[Passage]
Working is also important for Georgiou because of its timeliness. The story explores the lives of everyday, working Americans through their own words. In this version director Tiana Kaye Blair interviewed Dallas essential workers, and the interviews will be projected during the show, in effect introducing local workers as virtual cast members.

This fall, Undermain Theatre, where Georgiou is the Associate Artistic Director, will present the newest work by the DGDG, Stronger Than Arms, a new adaptation of the classic Greek play Seven Against Thebes by Danielle Georgiou and DGDG Producer Justin Locklear.

Stronger Than Arms is a true labor of love. “I think the first time I saw [Seven Against Thebes] I was sixteen,” reports Georgiou. “I was in this ancient amphitheater in Cyprus, watching this ancient Greek play. I think it was in that moment too—subconsciously, unconsciously—that I would be doing dance and theater for the rest of my life when I watched that show…The play has never left me.”

For years after that experience, Georgiou carried the CD soundtrack of the production with her, listening to the music on repeat and asking friends and fellow artists to listen as well. Finally, this year, DGDG, in collaboration with Undermain Theatre, will bring an adaptation of the work to the stage.

[The task] In the passage, how old does Georgiou think she was when she first saw Seven Against Thebes?

[Dataset excerpts]

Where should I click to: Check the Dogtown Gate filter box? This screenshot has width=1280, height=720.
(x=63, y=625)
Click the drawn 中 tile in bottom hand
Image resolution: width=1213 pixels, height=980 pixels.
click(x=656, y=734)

[Solution] Sixteen.